About this exercise:
Your answer should hold the data exactly as given, minus any picture.

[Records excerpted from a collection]
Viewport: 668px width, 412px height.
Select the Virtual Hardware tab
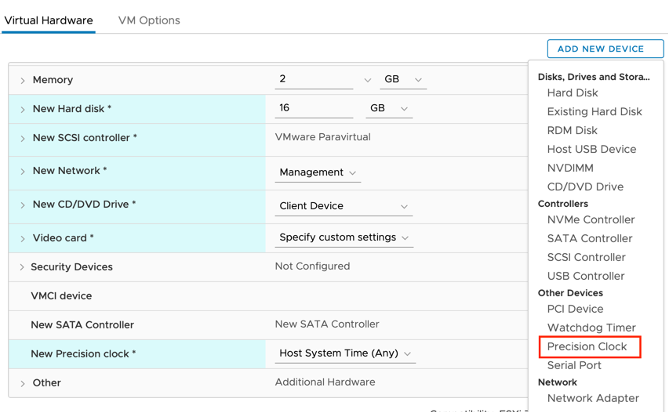(x=48, y=20)
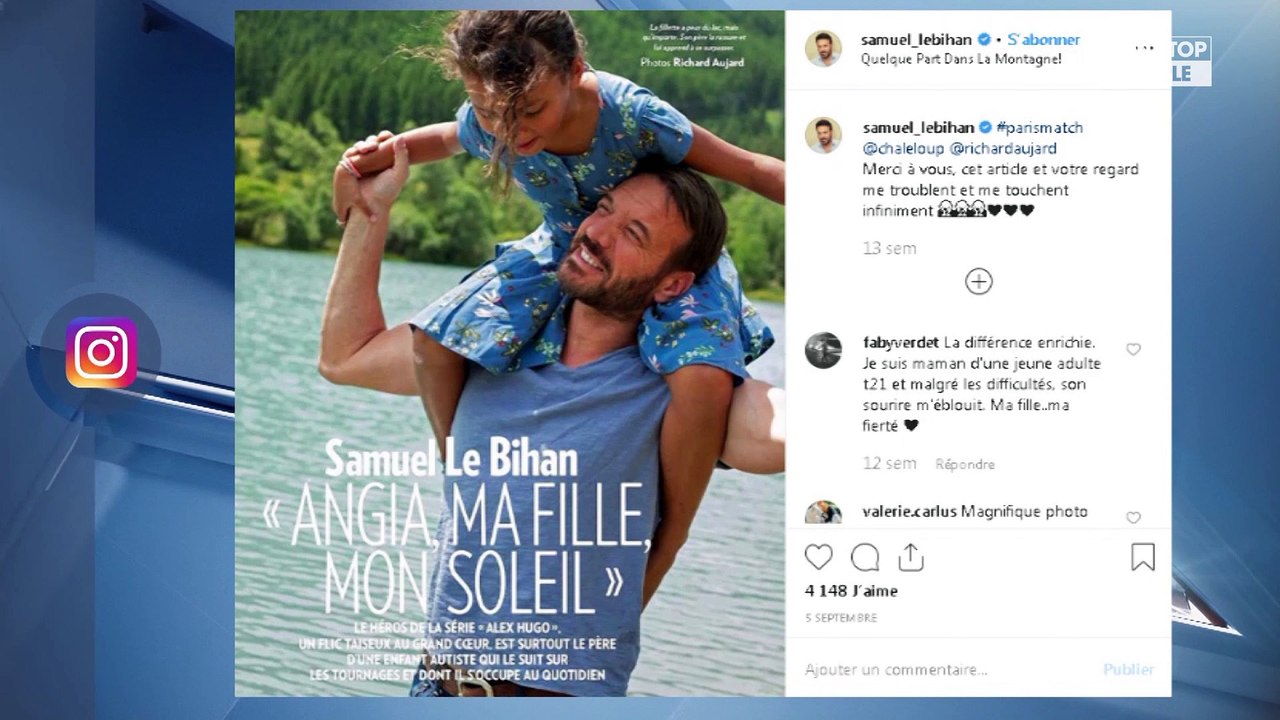Click the Instagram logo icon

(101, 352)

Answer:
Viewport: 668px width, 412px height.
Select the Virtual Hardware tab
(x=48, y=20)
Click the Instagram logo icon

(101, 352)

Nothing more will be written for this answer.